38. Kegalauan Haryo

Màu nền
Font chữ
Font size
Chiều cao dòng

Udah Minggu lagi. Sebelum sok sibuk, update dulu. Siapa yang menanti? Silakan kasih banyakkkk jejak biar authornya hepi.

💕💕💕💕

Haryo termenung seorang diri di ruangannya. Dia menatap kosong pada uang kertas yang dibungkus amplop putih. Bungkusan itu berulang kali membuat Haryo meneguk air liurnya sendiri. Rasa lapar akan jabatan, kehormatan, pangkat, dan hidup yang nyaman sebagai kaum priyayi yang mempunyai harta berlimpah bergejolak di dalam diri.

Peperangan baik dan buruk berkecamuk di batin Haryo. Hati nuraninya berseberangan dengan nafsu keduniawiannya. Ya, Haryo hanyalah manusia biasa. Harta dan takhta adalah dua hal yang menjadi ambisinya sejak dulu. Bila dia mempunyai uang dan kedudukan, niscaya wanita akan selalu mengikuti. Itu yang dia yakini.
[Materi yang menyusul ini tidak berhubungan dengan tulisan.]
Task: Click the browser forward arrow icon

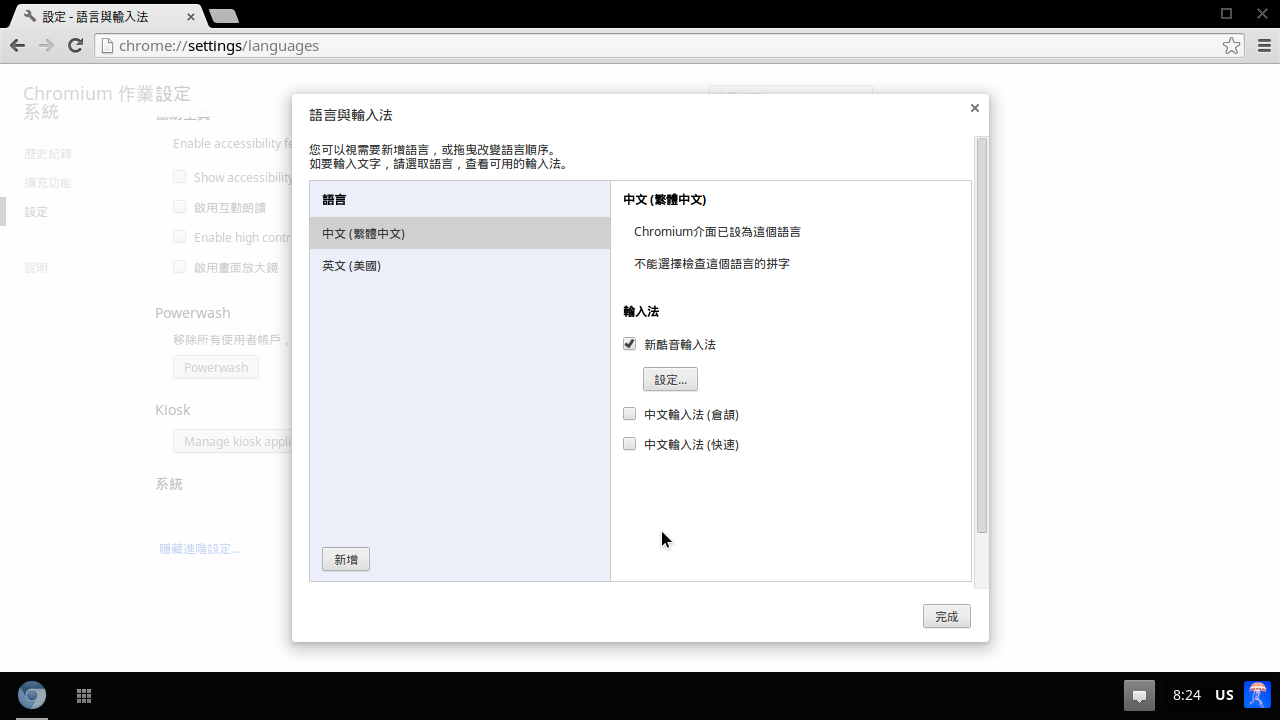Action: pos(46,46)
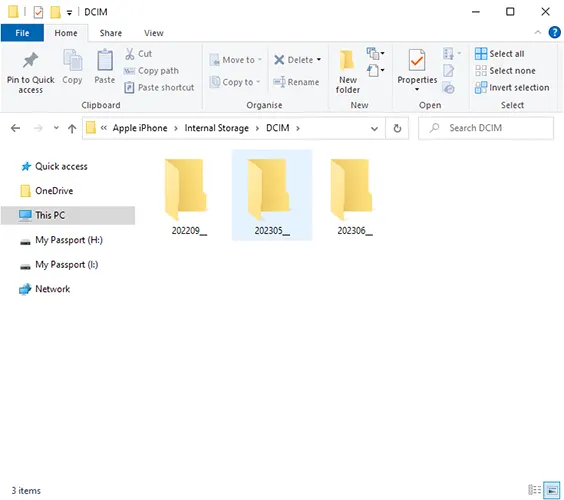Open the Share ribbon tab
The image size is (564, 500).
pyautogui.click(x=110, y=33)
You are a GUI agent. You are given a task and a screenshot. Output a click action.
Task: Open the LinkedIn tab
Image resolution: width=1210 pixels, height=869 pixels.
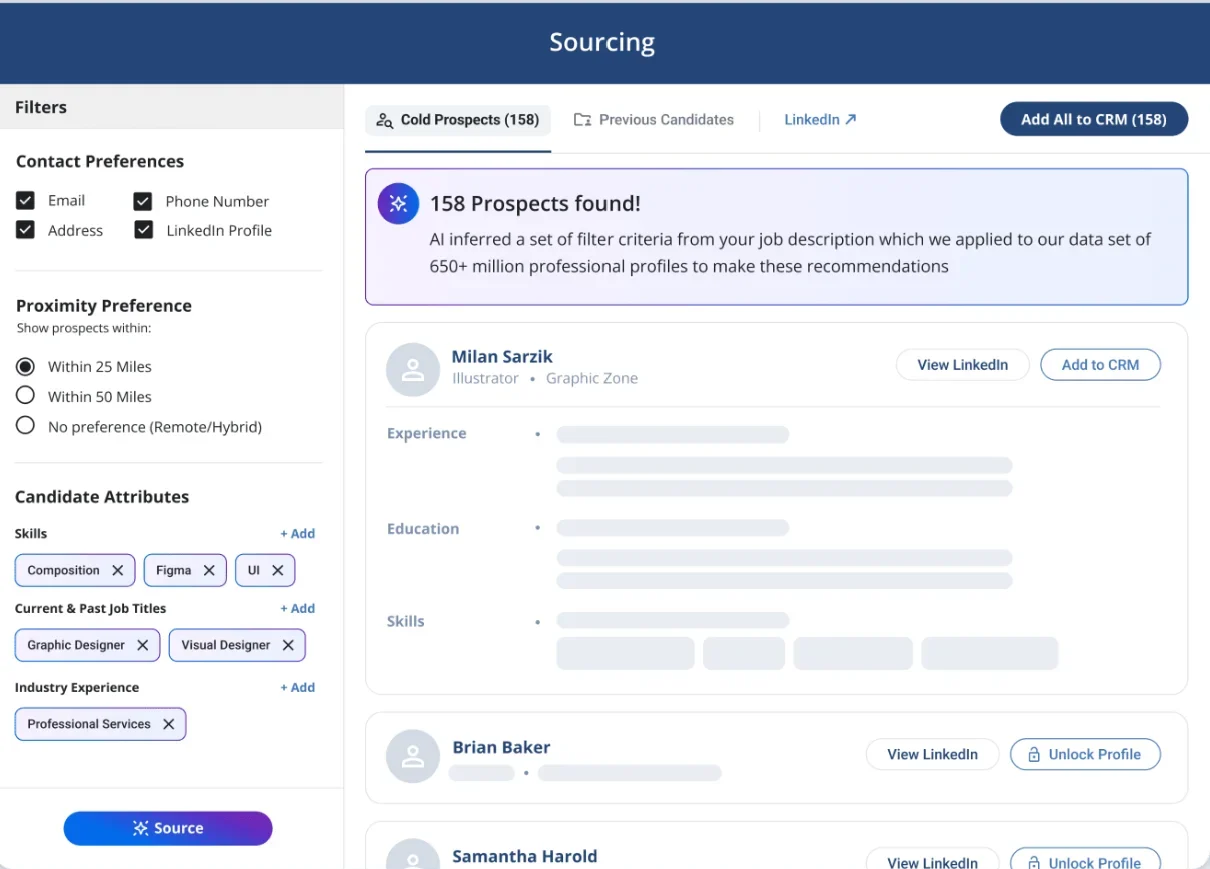click(810, 119)
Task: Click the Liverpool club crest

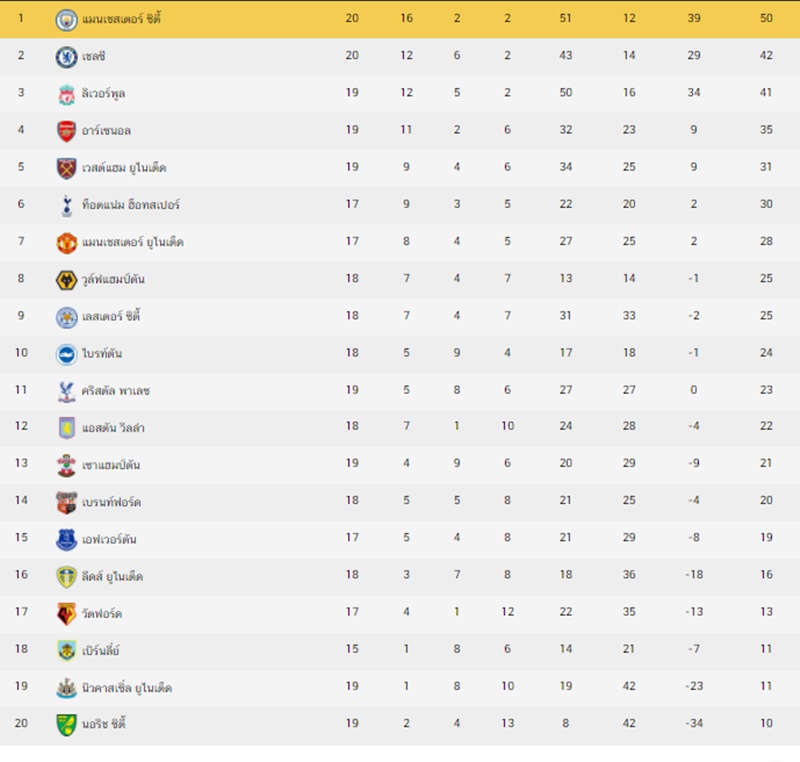Action: tap(66, 94)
Namun, ketika Padmini selalu mengingatkannya, Haryo mulai banyak berpikir. Apakah memang dia adalah pemimpin yang baik? Selama ini justru, dia senang dilayani alih-alih melayani rakyat yang dia pimpin. Tapi, walau kebijakannya pun membuat kawula alit menderita, Haryo seolah menutup mata dan telinga.

Lelaki itu masih terdiam. Batinnya semakin bergolak. Haryo, ambil uang itu! Kapan lagi kamu mendapat uang sebanyak itu? Bujukan setan itu membuat Haryo tergoda.
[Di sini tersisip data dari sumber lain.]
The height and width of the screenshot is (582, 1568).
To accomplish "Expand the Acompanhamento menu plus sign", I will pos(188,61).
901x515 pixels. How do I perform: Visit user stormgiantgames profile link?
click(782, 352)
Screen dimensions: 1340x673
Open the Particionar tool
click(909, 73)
Suara lain kemudian menyela. Haryo, eling … Ni ndak suka kamu jadi pejabat korup! Ingat dosa! Dan, kamu bisa dihukum seperti romonya Ni.
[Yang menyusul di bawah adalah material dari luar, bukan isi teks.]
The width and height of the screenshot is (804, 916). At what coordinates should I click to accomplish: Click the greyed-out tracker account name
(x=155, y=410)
Haryo menggigit bibir bawah. Dia meremas ujung sandaran lengan kursi seolah ingin menekan keinginannya akan kekayaan dan kekuasaan.

Dengan uang ini, jalan menuju tujuanmu menjadi Bupati Bojalali akan tercapai. Dan, masalah keuangan rumah tanggamu juga akan terselesaikan. Masa kamu melewatkan kesempatan ini?

Haryo semakin bimbang. Suara jahat itu semakin keras menggaung di telinga. Namun, pada akhirnya tangan Haryo yang bergetar terulur. Dia membungkuk, menjangkau amplop putih yang berisi uang haram tersebut. Tak mengindahkan nurani yang semakin lama tenggelam dalam gelak tawa suara setan.

***
Saat makan malam kali ini, Haryo lebih banyak diam. Ekspresinya terlihat tertekan. Walau laki-laki itu banyak pekerjaan, tetapi jarang menampilkan wajah kusut atau lelah. Raganya memang ada di rumah, tapi pikirannya melayang-layang.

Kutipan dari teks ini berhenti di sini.